■ **Required work**: Please output the data below exactly as given, starting at its first line and stopping after the line that contains "Viewport: 1200px width, 611px height.".

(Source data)
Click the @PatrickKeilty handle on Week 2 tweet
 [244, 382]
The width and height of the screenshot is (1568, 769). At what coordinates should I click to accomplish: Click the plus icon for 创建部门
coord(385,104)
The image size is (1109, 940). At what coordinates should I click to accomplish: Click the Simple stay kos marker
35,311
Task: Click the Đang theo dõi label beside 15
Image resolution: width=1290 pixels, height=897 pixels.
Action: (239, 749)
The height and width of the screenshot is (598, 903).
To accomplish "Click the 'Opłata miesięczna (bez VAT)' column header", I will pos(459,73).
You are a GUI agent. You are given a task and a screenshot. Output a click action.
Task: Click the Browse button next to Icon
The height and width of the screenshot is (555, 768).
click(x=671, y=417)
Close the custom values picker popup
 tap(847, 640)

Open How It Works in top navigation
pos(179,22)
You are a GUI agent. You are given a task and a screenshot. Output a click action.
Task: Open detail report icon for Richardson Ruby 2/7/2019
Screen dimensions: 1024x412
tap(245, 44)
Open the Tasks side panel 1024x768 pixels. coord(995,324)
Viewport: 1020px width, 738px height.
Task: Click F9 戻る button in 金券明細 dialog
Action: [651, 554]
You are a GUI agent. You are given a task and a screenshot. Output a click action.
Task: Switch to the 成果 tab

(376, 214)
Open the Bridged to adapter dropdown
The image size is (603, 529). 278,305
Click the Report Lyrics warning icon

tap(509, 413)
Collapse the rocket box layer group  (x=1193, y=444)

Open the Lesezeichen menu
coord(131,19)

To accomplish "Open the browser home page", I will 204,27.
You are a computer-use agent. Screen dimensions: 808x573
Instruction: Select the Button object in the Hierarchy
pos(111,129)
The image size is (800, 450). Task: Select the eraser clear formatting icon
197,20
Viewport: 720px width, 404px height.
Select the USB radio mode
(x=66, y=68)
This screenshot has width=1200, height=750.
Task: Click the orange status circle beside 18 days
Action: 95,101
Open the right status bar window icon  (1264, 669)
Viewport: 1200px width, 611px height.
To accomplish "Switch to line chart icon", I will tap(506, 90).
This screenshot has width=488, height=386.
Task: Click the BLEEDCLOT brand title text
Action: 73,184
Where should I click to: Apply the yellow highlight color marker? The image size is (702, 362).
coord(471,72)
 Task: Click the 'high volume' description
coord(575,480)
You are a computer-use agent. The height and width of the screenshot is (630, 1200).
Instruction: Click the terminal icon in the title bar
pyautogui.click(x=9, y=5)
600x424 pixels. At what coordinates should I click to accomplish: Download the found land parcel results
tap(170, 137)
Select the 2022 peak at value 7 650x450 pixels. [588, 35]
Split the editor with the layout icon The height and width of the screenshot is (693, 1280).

■ **Result**:
Click the @PatrickKeilty handle on Week 2 tweet
 [244, 382]
The width and height of the screenshot is (1568, 769). At what coordinates should I click to accomplish: Click the plus icon for 创建部门
coord(385,104)
The image size is (1109, 940). At what coordinates should I click to accomplish: Click the Simple stay kos marker
35,311
Task: Click the Đang theo dõi label beside 15
Image resolution: width=1290 pixels, height=897 pixels.
Action: (239, 749)
The height and width of the screenshot is (598, 903).
To accomplish "Click the 'Opłata miesięczna (bez VAT)' column header", I will pos(459,73).
You are a GUI agent. You are given a task and a screenshot. Output a click action.
Task: Click the Browse button next to Icon
The height and width of the screenshot is (555, 768).
click(x=671, y=417)
Close the custom values picker popup
 tap(847, 640)

Open How It Works in top navigation
pos(179,22)
You are a GUI agent. You are given a task and a screenshot. Output a click action.
Task: Open detail report icon for Richardson Ruby 2/7/2019
Screen dimensions: 1024x412
tap(245, 44)
Open the Tasks side panel 1024x768 pixels. coord(995,324)
Viewport: 1020px width, 738px height.
Task: Click F9 戻る button in 金券明細 dialog
Action: [651, 554]
You are a GUI agent. You are given a task and a screenshot. Output a click action.
Task: Switch to the 成果 tab

(376, 214)
Open the Bridged to adapter dropdown
The image size is (603, 529). 278,305
Click the Report Lyrics warning icon

tap(509, 413)
Collapse the rocket box layer group  (x=1193, y=444)

Open the Lesezeichen menu
coord(131,19)

To accomplish "Open the browser home page", I will 204,27.
You are a computer-use agent. Screen dimensions: 808x573
Instruction: Select the Button object in the Hierarchy
pos(111,129)
The image size is (800, 450). Task: Select the eraser clear formatting icon
197,20
Viewport: 720px width, 404px height.
Select the USB radio mode
(x=66, y=68)
This screenshot has width=1200, height=750.
Task: Click the orange status circle beside 18 days
Action: 95,101
Open the right status bar window icon  (1264, 669)
Viewport: 1200px width, 611px height.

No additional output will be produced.